_EXTRACTO DE PÁGINA_:
══════

Parte I de la serie Introducción a la economía capitalista

Decía el catedrático de economía David Anisi que “la actividad económica podría visualizarse (…) como la elaboración y consumo de un gran caldero de sopa: alguien prepara el fuego, otros ponen los ingredientes, aquellos remueven y vigilan la cocción, y una vez condimentada llega la hora del reparto. Unos reciben cucharillas pequeñas, otros cucharas, otros cucharones, aquellos otros cazos, y algunos hasta cubos, para poder retirar del caldero su parte. Y en principio nada hay que relacione de forma necesaria la contribución a la elaboración del caldo con la capacidad del utensilio entregado para poder consumirlo” (Anisi, 1994). Como él mismo indicaba, esta metáfora describe las tres preguntas que la economía debe responder: ¿qué producir?, ¿cómo hacerlo? y ¿para quién esa producción?

Efectivamente, cualquier sociedad organiza su economía para dar una respuesta a esas tres preguntas, y en función de cómo responda a las mismas vivirá en uno u otro sistema económico. En la actualidad vivimos bajo el sistema económico capitalista, que es diferente al sistema económico esclavista, el feudalismo o el comunismo precisamente por las respuestas que ofrece a tales interrogantes. Los primeros economistas en intentar entender el sistema capitalista fueron los autores clásicos (Smith, Ricardo, Malthus, Marx…), que elaboraron los primeros modelos económicos para entender cómo funcionaba una sociedad de tipo capitalista. Desde entonces y durante más de 200 años todos los economistas han usado distintos modelos, con diferentes supuestos todos ellos, con los que se han enfrentado entre sí en una guerra permanente por ofrecer las mejores explicaciones de la realidad y las políticas económicas más adecuadas para la sociedad en su conjunto o para ciertos sectores de ella [1].

Los economistas clásicos estaban preocupados por la distribución entre clases sociales y en cómo afectaba eso al futuro del sistema, es decir, al crecimiento económico. Según ellos se puede distinguir dos clases sociales básicas: capitalistas y trabajadores. Los primeros poseen los medios de producción (las empresas), y los segundos tienen que ofrecerse en el mercado de trabajo a cambio de un salario. Los trabajadores son trabajadores porque no pueden vivir sin “venderse” en el mercado, mientras que los empresarios no tienen necesidad de hacerlo. Este es el punto de partida de los clásicos, que por lo tanto, y en un proceso de abstracción, reducen a las personas a su distinta posición social en el sistema económico.

══════

_MATERIAL PROPORCIONADO_:
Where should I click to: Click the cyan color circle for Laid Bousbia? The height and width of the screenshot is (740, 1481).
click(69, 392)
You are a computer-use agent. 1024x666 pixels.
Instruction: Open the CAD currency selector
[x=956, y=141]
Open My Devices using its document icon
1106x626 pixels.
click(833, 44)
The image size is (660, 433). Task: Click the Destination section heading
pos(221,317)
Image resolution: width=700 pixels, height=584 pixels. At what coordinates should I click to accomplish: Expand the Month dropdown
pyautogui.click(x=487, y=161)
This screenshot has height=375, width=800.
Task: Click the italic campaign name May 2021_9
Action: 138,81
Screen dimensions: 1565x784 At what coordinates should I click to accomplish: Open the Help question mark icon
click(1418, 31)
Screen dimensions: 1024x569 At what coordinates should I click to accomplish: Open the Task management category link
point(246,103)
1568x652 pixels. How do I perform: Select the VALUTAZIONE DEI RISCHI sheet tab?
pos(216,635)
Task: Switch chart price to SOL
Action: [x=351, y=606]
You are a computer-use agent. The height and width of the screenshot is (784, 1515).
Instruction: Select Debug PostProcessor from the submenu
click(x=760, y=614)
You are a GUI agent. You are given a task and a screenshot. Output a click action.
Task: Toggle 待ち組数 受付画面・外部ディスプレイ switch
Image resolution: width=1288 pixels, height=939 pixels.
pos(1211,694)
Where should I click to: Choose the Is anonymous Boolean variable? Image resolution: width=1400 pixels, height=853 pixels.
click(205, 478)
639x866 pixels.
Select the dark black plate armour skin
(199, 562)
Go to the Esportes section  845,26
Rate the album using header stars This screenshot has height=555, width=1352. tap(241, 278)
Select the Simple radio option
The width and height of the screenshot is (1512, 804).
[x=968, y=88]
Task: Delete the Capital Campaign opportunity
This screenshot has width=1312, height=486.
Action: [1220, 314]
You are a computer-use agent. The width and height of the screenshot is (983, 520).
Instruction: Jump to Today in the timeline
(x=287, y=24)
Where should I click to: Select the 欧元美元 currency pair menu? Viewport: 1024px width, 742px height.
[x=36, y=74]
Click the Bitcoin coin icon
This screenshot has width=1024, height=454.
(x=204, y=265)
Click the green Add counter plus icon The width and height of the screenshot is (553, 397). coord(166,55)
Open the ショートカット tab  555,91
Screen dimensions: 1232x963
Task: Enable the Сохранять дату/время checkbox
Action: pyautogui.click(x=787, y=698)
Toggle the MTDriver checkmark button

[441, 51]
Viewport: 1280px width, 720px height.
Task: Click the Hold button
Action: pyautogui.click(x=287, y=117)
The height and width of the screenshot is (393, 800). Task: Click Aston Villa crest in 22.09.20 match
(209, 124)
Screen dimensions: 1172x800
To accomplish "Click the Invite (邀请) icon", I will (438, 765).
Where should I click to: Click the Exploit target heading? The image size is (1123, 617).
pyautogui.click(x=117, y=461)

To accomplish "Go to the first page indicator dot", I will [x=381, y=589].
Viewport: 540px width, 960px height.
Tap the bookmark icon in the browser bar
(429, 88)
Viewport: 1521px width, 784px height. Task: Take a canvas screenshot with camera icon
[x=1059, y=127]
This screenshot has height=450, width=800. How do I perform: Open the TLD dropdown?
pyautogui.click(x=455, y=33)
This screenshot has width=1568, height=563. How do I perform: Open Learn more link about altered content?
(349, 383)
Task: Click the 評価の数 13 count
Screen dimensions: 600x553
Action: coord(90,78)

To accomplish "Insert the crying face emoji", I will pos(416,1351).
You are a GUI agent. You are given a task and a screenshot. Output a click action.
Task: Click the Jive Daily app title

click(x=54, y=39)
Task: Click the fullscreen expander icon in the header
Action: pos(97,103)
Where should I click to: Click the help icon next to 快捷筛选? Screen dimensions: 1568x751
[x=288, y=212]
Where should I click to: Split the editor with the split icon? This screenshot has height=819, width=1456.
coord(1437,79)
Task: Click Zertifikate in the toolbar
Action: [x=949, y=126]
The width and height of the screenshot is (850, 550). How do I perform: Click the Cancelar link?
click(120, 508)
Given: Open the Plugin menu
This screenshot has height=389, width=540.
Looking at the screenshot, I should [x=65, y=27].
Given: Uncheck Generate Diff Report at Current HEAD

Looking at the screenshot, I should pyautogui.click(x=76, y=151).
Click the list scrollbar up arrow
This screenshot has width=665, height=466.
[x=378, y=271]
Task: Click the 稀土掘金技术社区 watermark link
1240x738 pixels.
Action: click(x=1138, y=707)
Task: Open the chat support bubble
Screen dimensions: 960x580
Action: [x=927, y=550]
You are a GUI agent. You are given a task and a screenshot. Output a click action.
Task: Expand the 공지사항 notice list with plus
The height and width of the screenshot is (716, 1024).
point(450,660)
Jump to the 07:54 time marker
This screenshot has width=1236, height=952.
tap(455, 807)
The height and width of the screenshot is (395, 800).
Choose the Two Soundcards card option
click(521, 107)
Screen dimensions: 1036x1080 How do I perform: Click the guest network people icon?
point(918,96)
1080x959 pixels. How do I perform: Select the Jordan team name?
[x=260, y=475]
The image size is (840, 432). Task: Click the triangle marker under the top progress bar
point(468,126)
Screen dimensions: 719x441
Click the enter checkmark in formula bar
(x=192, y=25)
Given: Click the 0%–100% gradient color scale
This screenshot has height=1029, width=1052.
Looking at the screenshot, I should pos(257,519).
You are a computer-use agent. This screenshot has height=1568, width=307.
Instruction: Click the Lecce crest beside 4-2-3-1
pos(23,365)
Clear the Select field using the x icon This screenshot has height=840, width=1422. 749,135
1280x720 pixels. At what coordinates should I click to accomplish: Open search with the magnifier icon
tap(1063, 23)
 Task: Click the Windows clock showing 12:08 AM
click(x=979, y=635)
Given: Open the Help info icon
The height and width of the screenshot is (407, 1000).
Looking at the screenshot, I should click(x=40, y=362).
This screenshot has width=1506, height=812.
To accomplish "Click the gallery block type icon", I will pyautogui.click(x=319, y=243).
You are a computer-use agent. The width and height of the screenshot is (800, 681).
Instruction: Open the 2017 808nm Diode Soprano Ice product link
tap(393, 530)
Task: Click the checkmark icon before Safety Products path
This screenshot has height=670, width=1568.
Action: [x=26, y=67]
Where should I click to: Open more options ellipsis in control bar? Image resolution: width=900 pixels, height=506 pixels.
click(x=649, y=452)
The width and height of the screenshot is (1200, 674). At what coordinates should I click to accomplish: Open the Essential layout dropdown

══════

_INSTRUCCIÓN_: Copia literalmente el pasaje del texto sobre la economía capitalista que comienza en las palabras "Parte I de la" y termina después de "quién esa producción?".

_SALIDA DEL EJERCICIO_:
Parte I de la serie Introducción a la economía capitalista

Decía el catedrático de economía David Anisi que “la actividad económica podría visualizarse (…) como la elaboración y consumo de un gran caldero de sopa: alguien prepara el fuego, otros ponen los ingredientes, aquellos remueven y vigilan la cocción, y una vez condimentada llega la hora del reparto. Unos reciben cucharillas pequeñas, otros cucharas, otros cucharones, aquellos otros cazos, y algunos hasta cubos, para poder retirar del caldero su parte. Y en principio nada hay que relacione de forma necesaria la contribución a la elaboración del caldo con la capacidad del utensilio entregado para poder consumirlo” (Anisi, 1994). Como él mismo indicaba, esta metáfora describe las tres preguntas que la economía debe responder: ¿qué producir?, ¿cómo hacerlo? y ¿para quién esa producción?